Because of the way our minds work, situations and things have meanings for us and we tend to notice what we are predisposed to see. Some days you’ll notice people with bandages on some part of their body, other days you’ll keep noticing people carrying guitars. There’s no more than the usual number of such things on any given day but somewhere in your mind you are thinking about it and so you notice. When you photograph on the street this mechanism becomes the basis for building a collection of images.
You go out without any specific intentions; you photograph whatever crosses your path; you exercise no control over the subject except where you choose to stand and when to trip the shutter, and after months of shooting you end up with a coherent body of work. It seems to me that the camera provides you with a way of externalising your thoughts, your brain’s highly selective focus provokes your impulse to press the shutter. You notice the things that feed into what you are thinking about, whether you are aware of it or not.
I had been using this approach to for a number of years and had become fairly good at it but in the end I found that the images lacked the emphatic communication with the viewer that I was after. The images were too diffuse and there were too many irrelevant distractions in the frame. In other words, they looked too much like the world. I felt that I needed to break them free from that constraint so I decided to work on a series of images from which I would present only small portions of the scenes I photographed.
This idea had come to me from some books I had been looking at which featured details from important paintings. The authors would focus in on a small section; a gesture, something hanging on the wall, or in the distant landscape, and explain what it meant. This way of reading images was very compelling to me. It suggested that a rhetorical system could be developed to create a form of open-ended story telling. When I began working on the street I focused on the specific small details that I felt had the most potential for meaning when separated from their context. I hoped that this would allow them to operate freely in the mind of the viewer as a provocation to their own internal storyteller. These images could then be arranged and sequenced in such a way that a new context could be created by their interrelationship. This would allow me a certain amount of narrative control while still allowing the audience the experience of deciphering the meaning.

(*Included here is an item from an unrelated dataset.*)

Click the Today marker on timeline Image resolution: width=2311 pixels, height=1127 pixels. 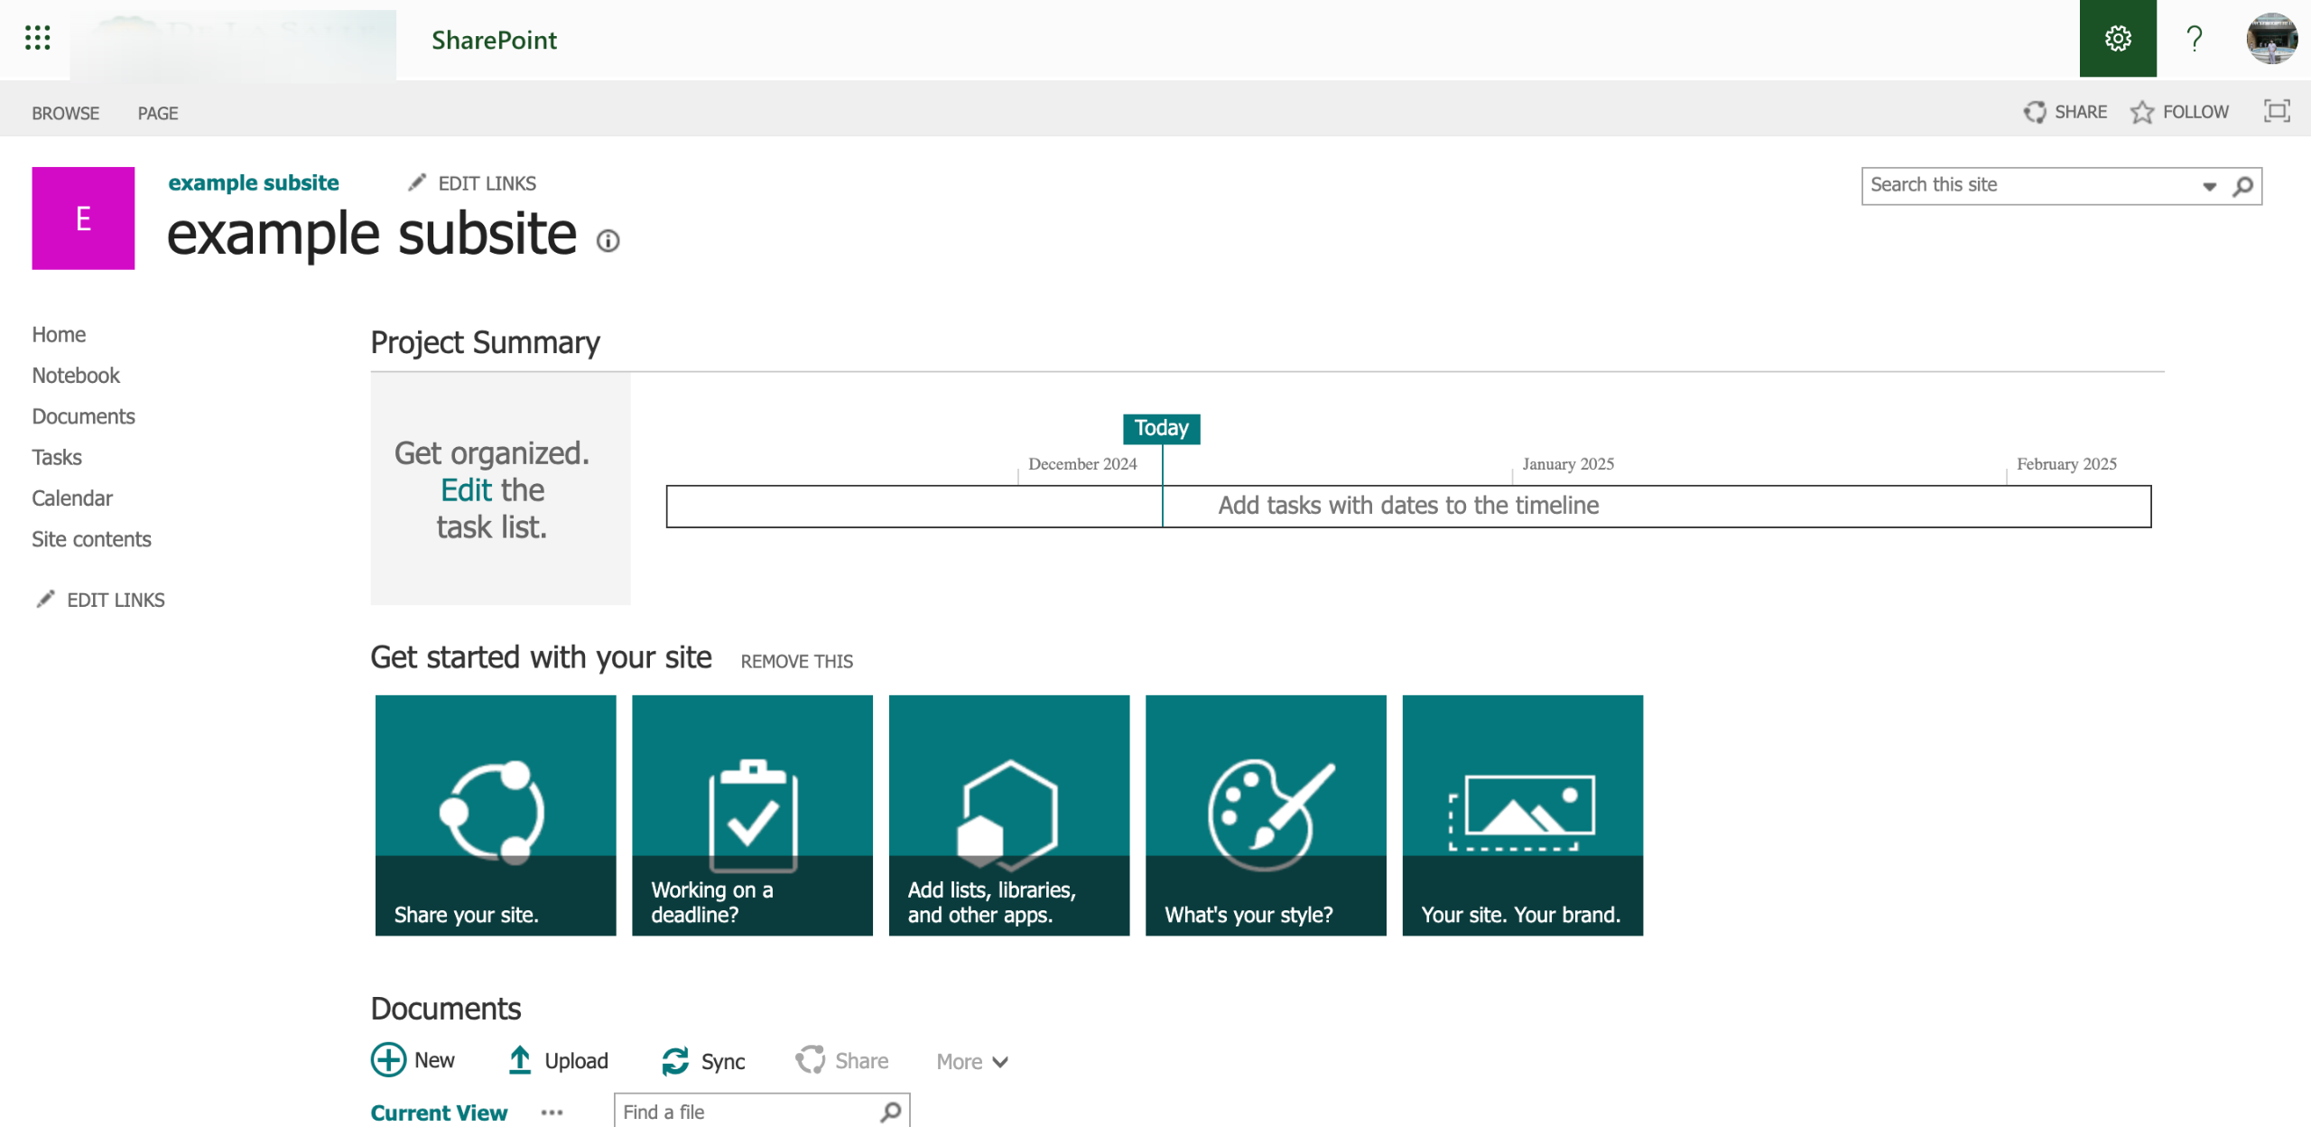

These photographs are all, technically, documentary photographs. I didn’t pose or arrange anything. I went out, I looked around and I photographed what I thought were interesting subjects without any intervention. When it came time to make prints I selected all the images that I thought worked well as compositions. It was all very straightforward and fairly neutral but in the end the results were very idiosyncratic. Originally I considered displaying the images in random sequences, or allowing the viewers to rearrange them on a gallery wall but then I decided that they needed to be presented in a book. I had faith that no matter how vigorously I sequenced them there was still plenty of space available for the audience to work out their own ideas.
The subversion of the objective report of the photograph is an important aspect of my work. This series is basically a project of fragmentation and reconstitution. The formal aspects of the images reinforce this. I shot it all on 35mm film with an ASA of 3200 and then I used only a 1/8 - 1/4 inch portion of the negative for the final image. The resulting graininess emphasises the surface of the film and breaks down the transparency of the representation. The image is not a direct seamless report of the subject, it is overtly mediated.
This grainy look is also intended to suggest a state where the world of appearances is reduced to an articulated surface, animated from behind by a field of energy. It’s as if what we see is really just a scrim onto which natural forces are projected from behind and that scrim keeps you from getting too close to the origins of those forces. The world (as depicted at the film plane) is (metaphorically) the interface between your mind and the energies beneath that grainy surface.